“We all rely on health care providers to make treatment decisions based on clinical, not financial, considerations,” said U.S. Attorney Kerry B. Harvey. “The conduct alleged in this case violates that fundamental trust and squanders scarce public resources set aside for legitimate health care needs. We will use every available tool to protect our federal health care programs and the pa-tients who they serve.”
The hospital then billed the federal programs for these unnecessary procedures, which include coronary stents, pacemakers, coronary artery bypass graft surgeries (CABGS), and diagnostic catheterizations. The claims seeking reimbursement allegedly violated the False Claims Act because under federal law, Medicare and Medicaid programs only reimburse health care providers for operations that are deemed medically necessary. Hospitals generally receive between $10,000 and $15,000 for medical procedures such as heart stents.
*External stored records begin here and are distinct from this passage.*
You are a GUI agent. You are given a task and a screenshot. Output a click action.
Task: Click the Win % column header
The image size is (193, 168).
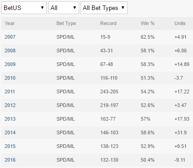[x=147, y=23]
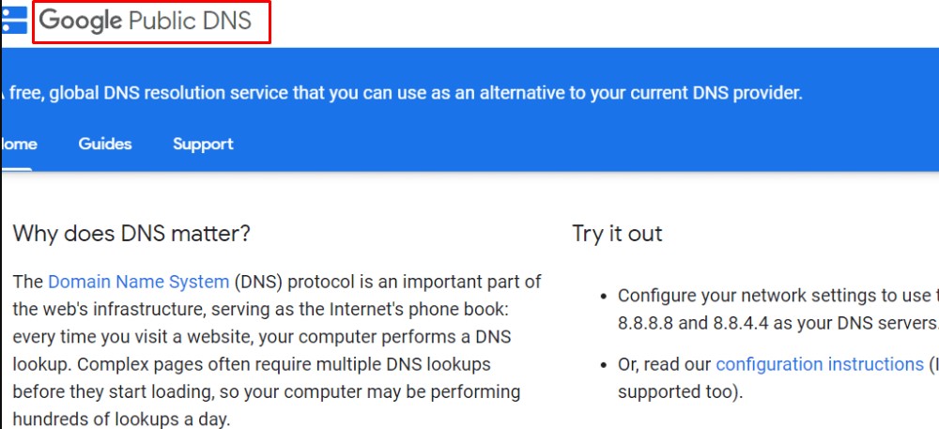Select the "Why does DNS matter?" heading
This screenshot has width=939, height=429.
coord(131,233)
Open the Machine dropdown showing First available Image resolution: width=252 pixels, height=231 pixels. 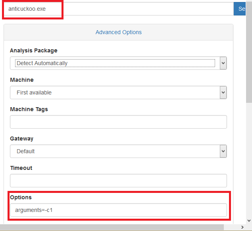point(118,92)
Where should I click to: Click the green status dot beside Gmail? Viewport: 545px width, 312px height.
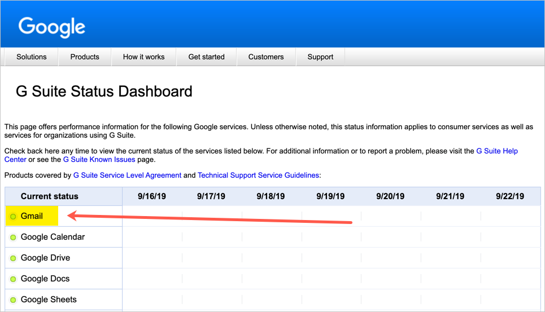(x=13, y=217)
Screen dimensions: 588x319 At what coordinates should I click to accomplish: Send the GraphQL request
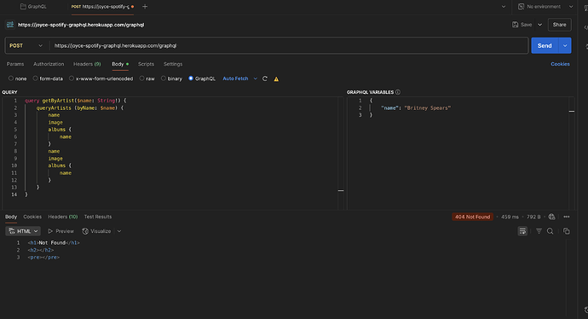tap(545, 46)
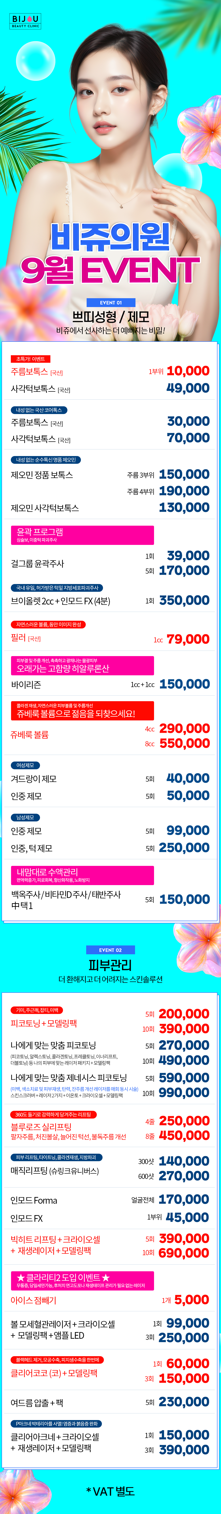Open the pink 내맘대로 수액관리 banner
This screenshot has height=1514, width=221.
[x=82, y=875]
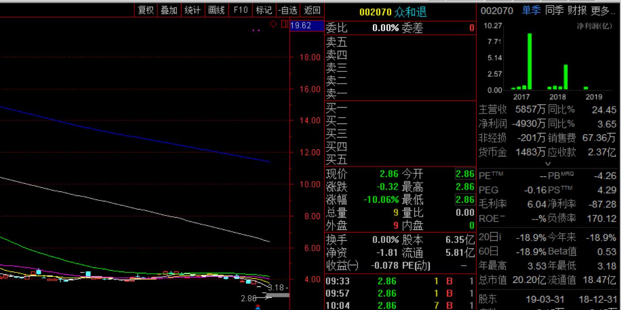Click the small magenta dots marker on chart
The image size is (621, 310).
pos(256,30)
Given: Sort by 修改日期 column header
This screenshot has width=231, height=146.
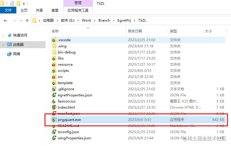Looking at the screenshot, I should tap(135, 31).
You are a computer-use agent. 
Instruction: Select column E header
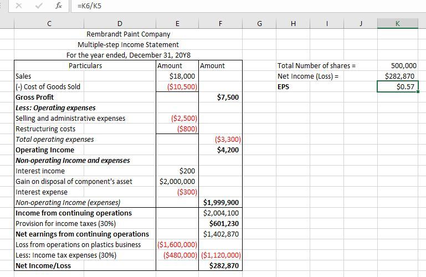point(177,23)
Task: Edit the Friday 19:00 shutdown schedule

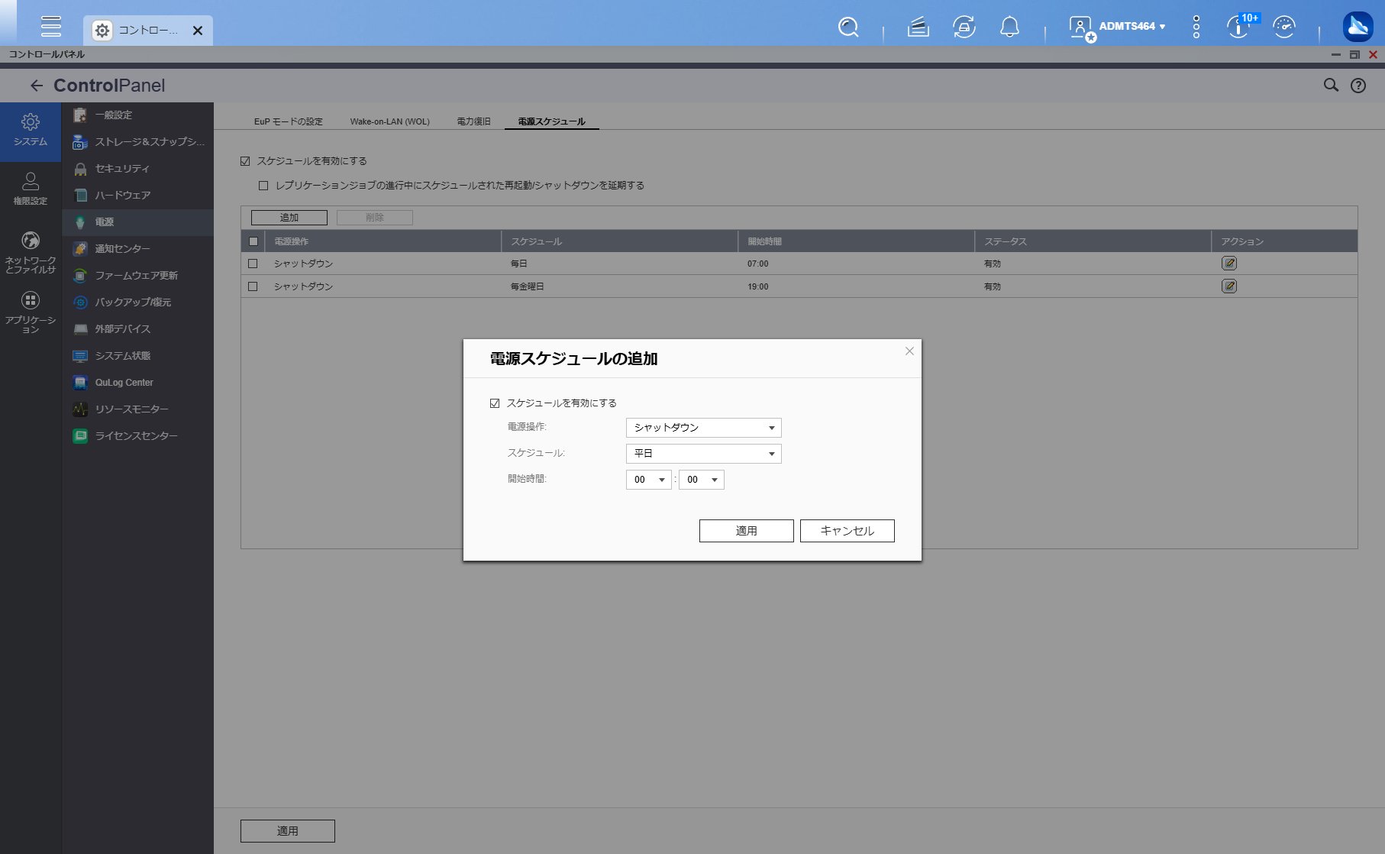Action: click(1229, 286)
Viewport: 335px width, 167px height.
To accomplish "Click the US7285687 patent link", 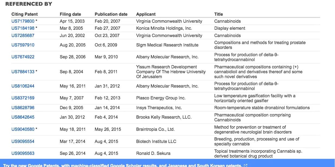I will [x=23, y=35].
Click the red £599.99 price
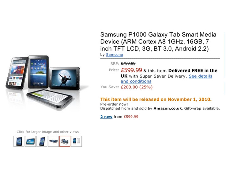The image size is (226, 170). coord(131,70)
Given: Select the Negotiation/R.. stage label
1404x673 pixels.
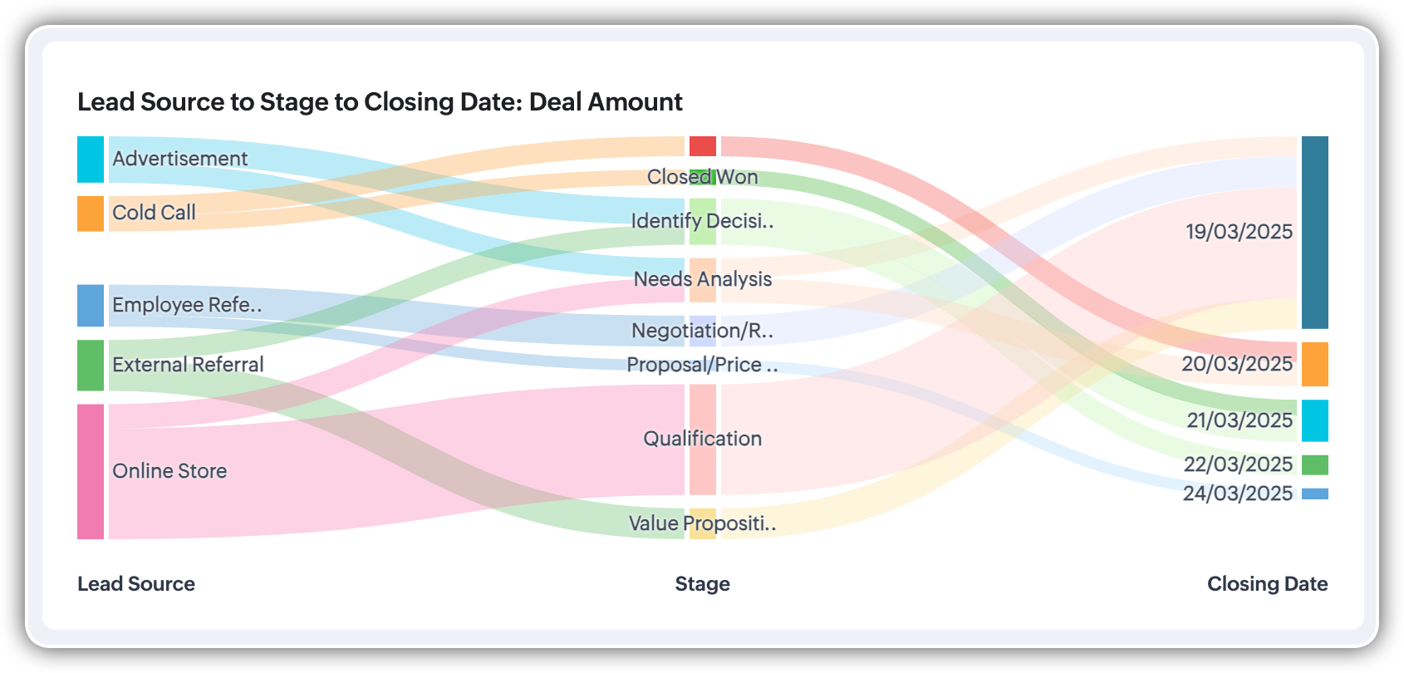Looking at the screenshot, I should [702, 331].
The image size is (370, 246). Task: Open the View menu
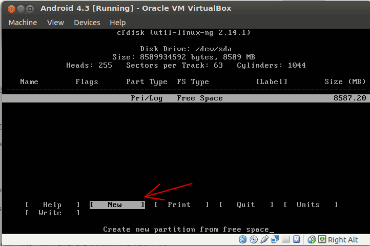[x=55, y=23]
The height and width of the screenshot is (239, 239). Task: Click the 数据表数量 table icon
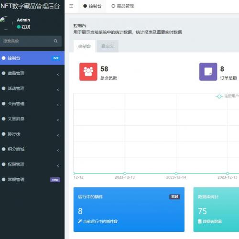click(200, 221)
These doctors were affiliated with Cumberland Clinic, a physician group that entered an exclu-sive arrangement with Saint Joseph in 2008 to provide cardiology services to the hospital’s patients.
These agreements served as an inducement for the doctors to refer patients to Saint Joseph. Therefore, the government contends that Medicare and Medicaid are not responsible to pay claims that resulted from this improper financial relationship between the doctors and the hospital.
In connection with this settlement, Saint Joseph has agreed to enter into a Corporate Integrity Agreement with the Department of Health and Human Services, Office of Inspector General (HHS-OIG), which obligates the hospital to undertake substantial internal compliance reforms and commit to a third-party review of its claims to federal health care programs for the next five years.
“Cases such as this threaten both the health of patients and the financial integrity of the Medicare and Medicaid programs,” said Derrick L. Jackson, Special Agent in Charge at the U.S. Department of Health and Human Services, Office of Inspector General in Atlanta. “This settlement is another example of the OIG’s commitment to protecting our beneficiaries and to recovering any money that has been improperly paid as a result of medically unnecessary procedures.”
The settlement stems in large part from a whistleblower complaint that was filed by three Lexington cardiologists pursuant to the qui tam provisions of the False Claims Act.That law allows the whistleblowers, also known as relators, to share in settlement proceeds that result from their bringing claims of fraud to the government’s attention.
In this case, Doctors Michael Jones, Paula Hollingsworth, and Michael Rukavina will receive $2,458,810 of the $16.5 million settlement.
Prior to the relators filing their complaint, Saint Joseph voluntarily disclosed to the government that one of its cardiologists, Dr. Sandesh Patil, had performed medically unnecessary coronary stents.
“Hospitals that place their financial interests above the well-being of their patients will be held accountable,” said Stuart Delery, Assistant Attorney General for the Civil Division of the United States Department of Justice. “The Department of Justice will not tolerate those who abuse the public health care programs to which we all contribute and on which we all depend.”
“The criminal investigation and civil settlements are excellent examples of the importance of whistleblower complaints,” said Perry K. Turner, Special Agent in Charge of the FBI in Kentucky. “This result would not be possible without the commitment of private citizens exposing this type of egregious fraud.”
The Medicaid program is funded jointly by the federal and state governments.
“I applaud the hard work of my Medicaid Fraud Unit and all of the agencies involved in this case,” said Kentucky Attorney General Jack Conway. “I am pleased that we have reached this settlement and are recovering thousands of dollars for a vital state program and for taxpayers.”
While the settlement resolves claims against Saint Joseph London, the U.S. government will intervene in the case initiated by the whistleblowers and continue litigating allegations of False Claims Act violations arising out of unnecessary cardiac procedures against most of the other defendants named in the qui tam.
It will also continue a related criminal investigation.The investigation was conducted by the FBI, HHS-OIG, Kentucky Office of Attorney General, Medicaid Fraud and Abuse Control Unit (MFCU), the Civil Frauds Section of the Department of Justice in Washington, D.C., and the U.S. Attorney’s Office.